• Texte cité:
* * *

La pensée victorienne persiste et efface la mémoire du peuple, son expérience réelle est oubliée. Nous sommes censés accepter le tabou qui est imposé sur le sujet, les limites imposées par la conception des droits et des libertés engendrée par une société civile fondée sur les idéaux victoriens du devoir, de l'ordre et de la civilisation.

Le statut actuel du Canada en tant que monarchie constitutionnelle, avec un monarque étranger à la tête de l'État, est une humiliation nationale, une source de honte, mais cela est ignoré par l'acceptation du processus électoral dit représentatif en dépit du fait que le système de représentation n'est pas celui du peuple mais celui du monarque. Si c'est une humiliation nationale pour les Canadiens, c'est encore moins tolérable pour les Québécois, pour qui c'est une humiliation nationale au carré.

Tout cela est apparu au grand jour après la mort d'Élisabeth II et l'accession au pouvoir de Charles III. Certains députés à l'Assemblée nationale ont le mérite d'avoir soulevé que le système de représentation tel qu'il est peut avoir un sens pour le peuple seulement si la loyauté est envers le peuple, envers ceux qui élisent les députés, et non envers un monarque étranger. Cela pose en soi des problèmes qui méritent d'être discutés. Par exemple, si on dit « ceux qui les élisent », on oublie tous ceux qui, dans la même circonscription, n'ont pas voté pour ces députés. Certains n'ont pas voté du tout. Mais par la magie du scrutin uninominal majoritaire à un tour, l'élu est proclamé représentant de tous les électeurs. Si de nombreux députés ont honteusement insisté pour dire que cela n'est que symbolique et sans importance, il s'agit en fait d'un aspect très important. Les règles décrétaient que ceux qui refusaient de prêter serment d'allégeance au monarque étranger, britannique de surcroît, ne pouvaient pas siéger à l'Assemblée nationale. Il y avait là les prémices d'une crise politique jugée indésirable puisque tous ceux qui avaient élu ces députés se retrouvaient ainsi sans représentation, sans parler de la perception qu'un gouvernement se disant nationaliste était prêt à se réconcilier avec la prestation de serment d'allégeance à un monarque étranger. Alors que certains, se présentant comme les représentants populaires des Québécois, étaient disposés, à leur honte éternelle, à négocier un accord à condition de ne pas perdre leur siège à l'Assemblée nationale, le consensus a finalement été de rendre facultatif le serment d'allégeance au roi étranger en échange du serment de loyauté au peuple. Toute la question de savoir qui la démocratie représentative représente et le rôle des élections dans le maintien de ce statu quo est balayée sous le tapis.

* * *

• Consigne 1: Recopiez mot pour mot, s'il vous plaît, le passage de l'extrait sur le serment d'allégeance qui va de « La pensée victorienne » à « de la civilisation. ».
• Consigne 2: Rédigez la suite de l'extrait sur le serment d'allégeance après sa dernière phrase.
La liste n'a aucun lien avec l'extrait sur le serment d'allégeance.

• Informations affichées:
* * *

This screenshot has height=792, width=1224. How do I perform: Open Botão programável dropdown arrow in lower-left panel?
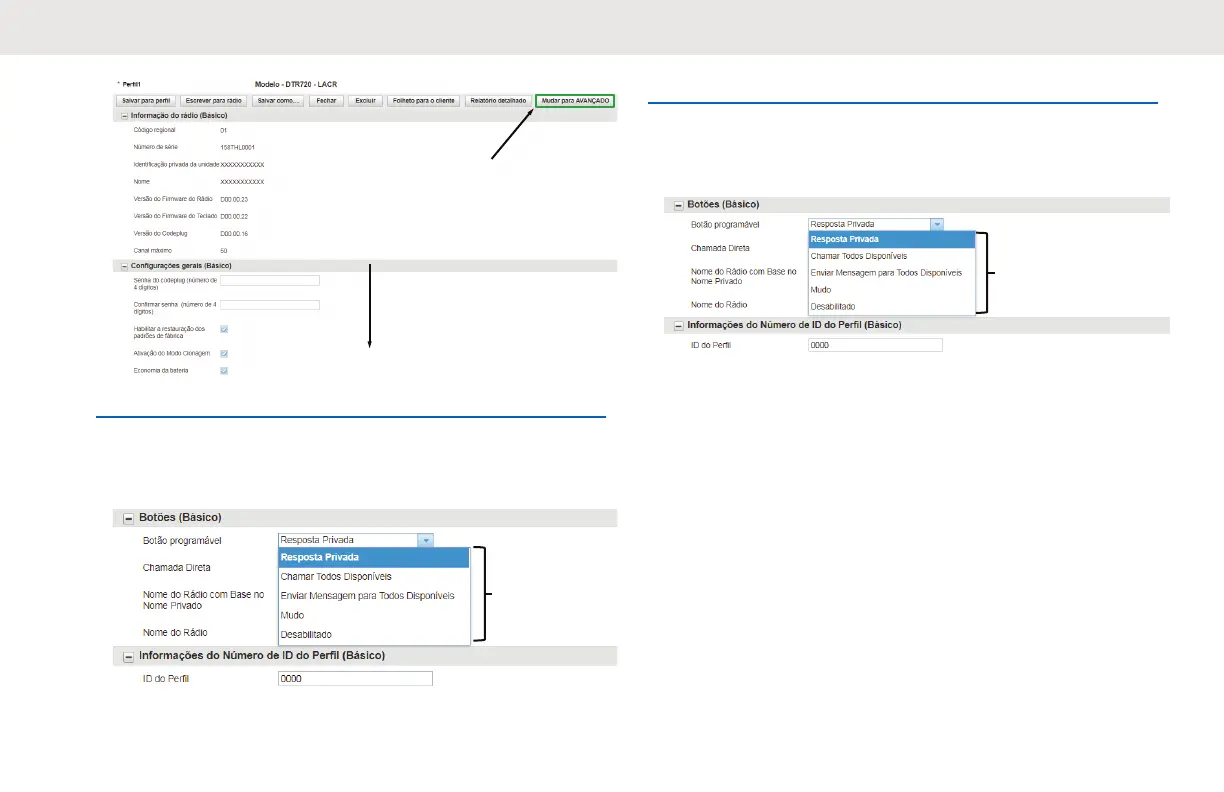(426, 540)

* * *

• Réponse attendue 1:
La pensée victorienne persiste et efface la mémoire du peuple, son expérience réelle est oubliée. Nous sommes censés accepter le tabou qui est imposé sur le sujet, les limites imposées par la conception des droits et des libertés engendrée par une société civile fondée sur les idéaux victoriens du devoir, de l'ordre et de la civilisation.

• Réponse attendue 2:
Aujourd'hui, la boucle est bouclée et le DGEQ s'inquiète, à juste titre selon nous, de voir que les Québécoises et Québécois sont de plus en plus mécontents du système de représentation. Mais au lieu d'aller au coeur du problème et de différencier ce qui est pertinent de ce qui ne l'est pas, il part à la chasse des politiques identitaires qui divisent et détournent l'attention du fait que lorsqu'on parle d'appartenance à un corps politique, l'unité de base est le citoyen, sans aucune autre considération. Le PMLQ estime que parler de parité hommes-femmes dans ce contexte et ouvrir la porte à des pénalités pour les partis qui ne la respectent pas, c'est rendre un bien mauvais service à ceux qui veulent moderniser le processus électoral.

Il faut à tout le moins une discussion sur la représentation et la représentativité et sur le fait que le système électoral actuel est perçu comme n'ayant ni l'une ni l'autre.

Une personne fictive de l'État nous est donnée qui est censée incarner les valeurs qui unifient la nation. La personne fictive est représentée par le chef d'État du Canada, Charles III. Comment des valeurs auxquelles nous n'adhérons pas peuvent-elles unifier la nation ? C'est une présomption ridicule que nous sommes censés accepter parce que nous sommes censés accepter qu'il n'y a rien que nous puissions faire à ce sujet. L'objectif de la création de cette personne fictive de l'État est de cacher les rapports réels entre les humains et entre les humains et la nature et ce qu'elles révèlent, à savoir l'absence du pouvoir du peuple. Aujourd'hui, l'histoire nous appelle à achever le renouveau démocratique en veillant à ce que les dispositions constitutionnelles confèrent le pouvoir suprême au peuple, et non aux intérêts privés étroits qui gouvernent la société à des fins privées. Il faut un système électoral qui garantisse que le pouvoir appartient au peuple. Les modifications de la Loi électorale, au lieu de renforcer l'autocratie, doivent minimalement faire un pas dans cette direction.

Toute modification de la Loi électorale qui ne tient pas compte de qui sert la démocratie, de qui décide et du système électoral qui le sert ne fera qu'aggraver la crise de légitimité et de crédibilité dans laquelle elle est présentement embourbée. Le PMLQ estime qu'il est malavisé de procéder à des modifications de la Loi électorale sans tenir compte de cette réalité fondamentale et que le DGEQ ne doit pas s'engager dans cette voie.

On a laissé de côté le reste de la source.